Chris and her family spent many happy years with Midas who enjoyed a wonderful life. From her emails we read what a wonderful companion he was.
And then today, an email arrived from Chris with only the word "Midas" in the subject line. Don and I both knew before we even opened it what it would say.
Unfortunately Midas is now afflicted with severe arthritis. He struggles to get up and is very wobbly. Midas is a big boy at 110 pounds so they cannot lift him up to help him and are very concerned that he may fall and break a hip.
So they have made the heart wrenching decision to let Midas go tomorrow afternoon.
Chris, I will keep you in my thoughts during this very difficult time and send my love to you and your family. I will hold your hand in mine tomorrow and share in your tears and sorrow as you say good bye to your beloved "Midas".
Edited to add that it was 11 years ago today that Midas came into Chris' life.
Solace
From the silence of your pain I heard my name
and on the wings of light I have come
to see the sadness in your eyes
that cry without tears.
Can you see me, I am here
I will always be near you
to calm your shattered heart
and to make you smile at the memories.
Do you feel me, perhaps a soft brush of fur
You ache to believe it's real
but you are afraid to hope
You brush away a strand of hair.
But it was I, whispering.....
I am only here for but a moment
The silver thread gently quivers
I will leave behind my love in a dream.
When you awaken
and without really knowing why
Your heart will know at last
That it is all right, for now
to say good-bye.
Lisa Carmel Singer
2 comments:
My heart is breaking and I don't even know Midas.
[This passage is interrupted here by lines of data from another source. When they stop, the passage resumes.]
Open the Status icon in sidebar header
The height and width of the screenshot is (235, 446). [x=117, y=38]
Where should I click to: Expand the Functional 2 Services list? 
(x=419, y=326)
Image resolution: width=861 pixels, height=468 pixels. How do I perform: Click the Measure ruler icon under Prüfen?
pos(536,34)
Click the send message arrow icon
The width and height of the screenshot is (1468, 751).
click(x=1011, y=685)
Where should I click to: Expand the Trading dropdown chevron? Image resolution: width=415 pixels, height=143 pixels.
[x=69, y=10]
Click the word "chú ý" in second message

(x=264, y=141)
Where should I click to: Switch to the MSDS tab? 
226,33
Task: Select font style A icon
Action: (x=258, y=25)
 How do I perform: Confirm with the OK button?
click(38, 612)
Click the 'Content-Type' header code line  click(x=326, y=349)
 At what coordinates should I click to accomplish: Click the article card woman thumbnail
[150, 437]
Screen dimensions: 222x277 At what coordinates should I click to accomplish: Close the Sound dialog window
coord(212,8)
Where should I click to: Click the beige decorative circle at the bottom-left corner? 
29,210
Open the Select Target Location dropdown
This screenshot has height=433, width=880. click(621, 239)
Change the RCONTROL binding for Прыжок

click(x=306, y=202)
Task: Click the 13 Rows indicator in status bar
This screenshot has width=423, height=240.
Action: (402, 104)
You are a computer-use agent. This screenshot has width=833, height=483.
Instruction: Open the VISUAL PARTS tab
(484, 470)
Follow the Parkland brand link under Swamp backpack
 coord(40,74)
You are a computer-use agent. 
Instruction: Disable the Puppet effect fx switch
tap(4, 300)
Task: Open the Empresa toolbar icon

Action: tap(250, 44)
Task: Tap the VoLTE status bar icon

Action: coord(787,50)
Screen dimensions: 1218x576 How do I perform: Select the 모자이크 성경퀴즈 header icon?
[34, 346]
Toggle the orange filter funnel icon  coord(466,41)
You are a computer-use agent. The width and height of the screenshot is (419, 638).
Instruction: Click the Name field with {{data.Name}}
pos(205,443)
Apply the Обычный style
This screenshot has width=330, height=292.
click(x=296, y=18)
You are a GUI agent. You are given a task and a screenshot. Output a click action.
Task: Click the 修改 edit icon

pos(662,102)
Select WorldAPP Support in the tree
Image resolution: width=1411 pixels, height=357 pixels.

Dave and I both know that is a decision we soon will have to make with Tabi... it breaks my heart just thinking about that day.
I am adding this email I received from Chris about this post.
Oh Barb, I do not have the words to describe how I feel about this beautiful tribute you paid to Midas. It means so much to me. I feel so absolutely empty inside right now....I"m hoping the anticipation of what is to come is worse than how it will be. You know, I was so sure about this and now that I've gotten past the 'is it the right time?' question I am agonizing over how much I will miss his sweet soul.
Our lives have been so intertwined over the last 11 years...oh, and incidentally we got furry little 6 week old Midas 11 years ago tomorrow. 11 years of joy and love. I feel like I'm deceiving him but I know it is the best thing for him. He has nowhere to go but downhill from here.
Thank you again for the tribute. It is beautiful and I will cherish it and go back to it often. I do read your blog very often and very much enjoy your insights on life. We share a lot of the same interests.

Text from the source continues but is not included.